■ **EXERCISE INSTRUCTIONS**:
Below are entries; copy exactly the lines from the one with "Click the constellation diagram plot" through the one with "You are a GUI", both included, and leave out the rest.

■ **STUDY MATERIAL**:
::::

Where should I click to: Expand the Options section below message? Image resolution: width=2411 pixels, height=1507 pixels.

::::

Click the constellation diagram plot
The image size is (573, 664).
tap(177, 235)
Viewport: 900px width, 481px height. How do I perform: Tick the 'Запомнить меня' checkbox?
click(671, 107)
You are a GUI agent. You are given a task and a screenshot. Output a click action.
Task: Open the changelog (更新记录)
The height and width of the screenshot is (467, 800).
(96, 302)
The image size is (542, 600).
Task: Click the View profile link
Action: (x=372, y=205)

::::

■ **ANSWER BOX**:
Click the constellation diagram plot
The image size is (573, 664).
tap(177, 235)
Viewport: 900px width, 481px height. How do I perform: Tick the 'Запомнить меня' checkbox?
click(671, 107)
You are a GUI agent. You are given a task and a screenshot. Output a click action.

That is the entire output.